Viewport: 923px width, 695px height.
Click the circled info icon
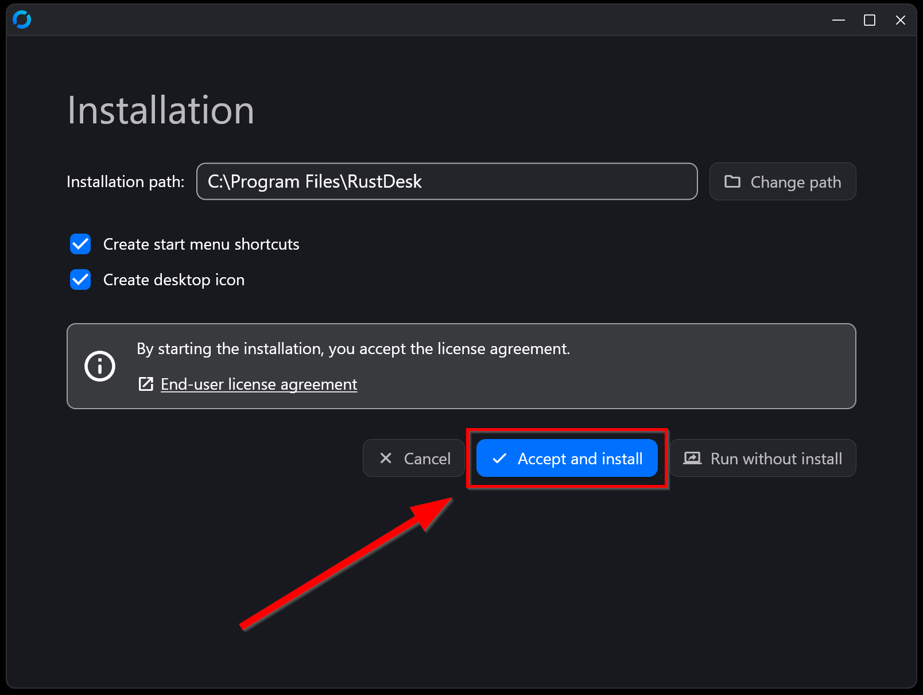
============================================================
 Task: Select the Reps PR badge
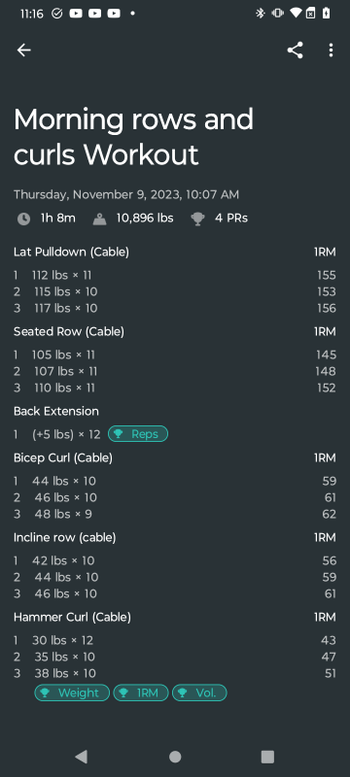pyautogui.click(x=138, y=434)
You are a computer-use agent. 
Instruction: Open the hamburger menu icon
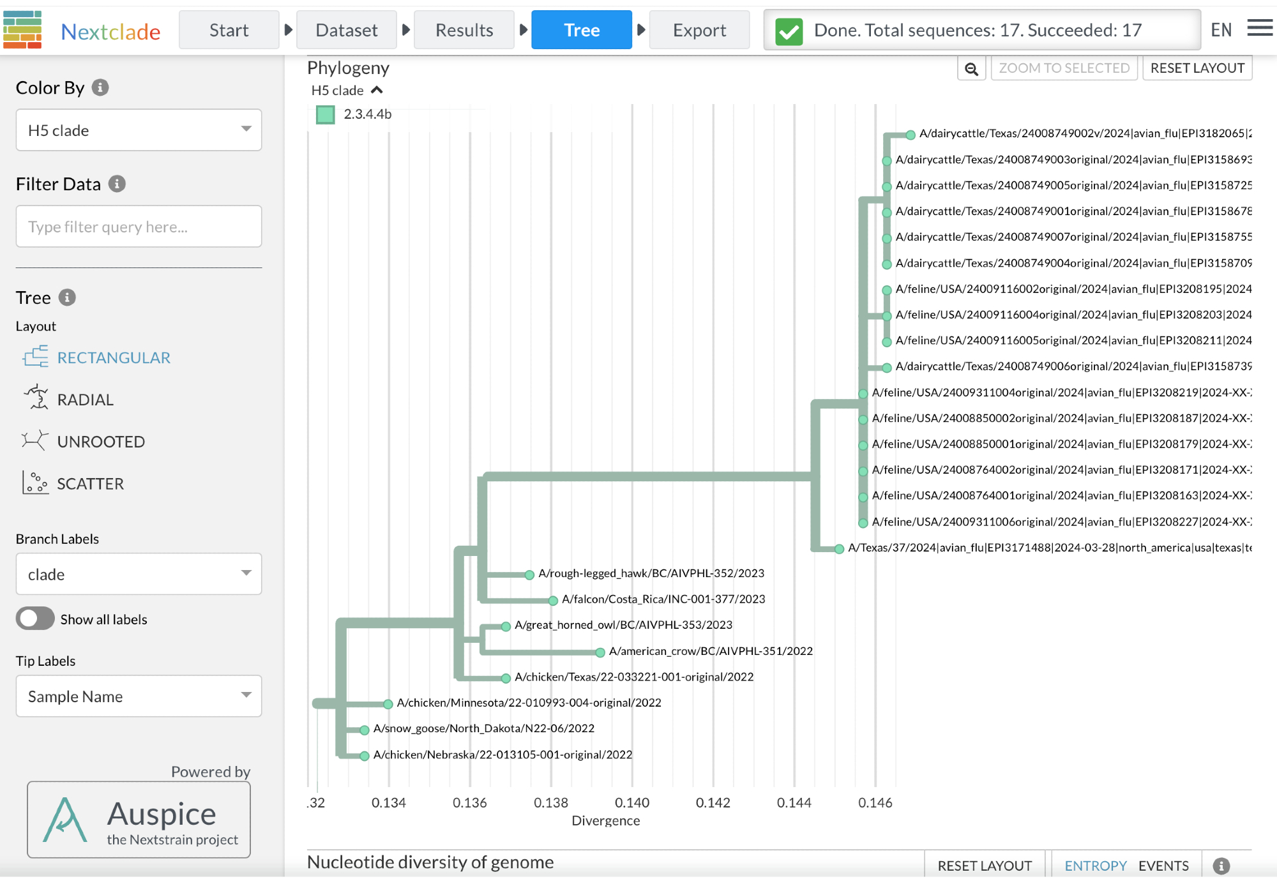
============================================================
- Exercise brief -
Return the data from the line with "Task: Select the Reps PR badge" to the line with "Instruction: Open the hamburger menu icon", both included, without any change, and leave out the pictures.

- Completed task -
 Task: Select the Reps PR badge
pyautogui.click(x=138, y=434)
You are a computer-use agent. 
Instruction: Open the hamburger menu icon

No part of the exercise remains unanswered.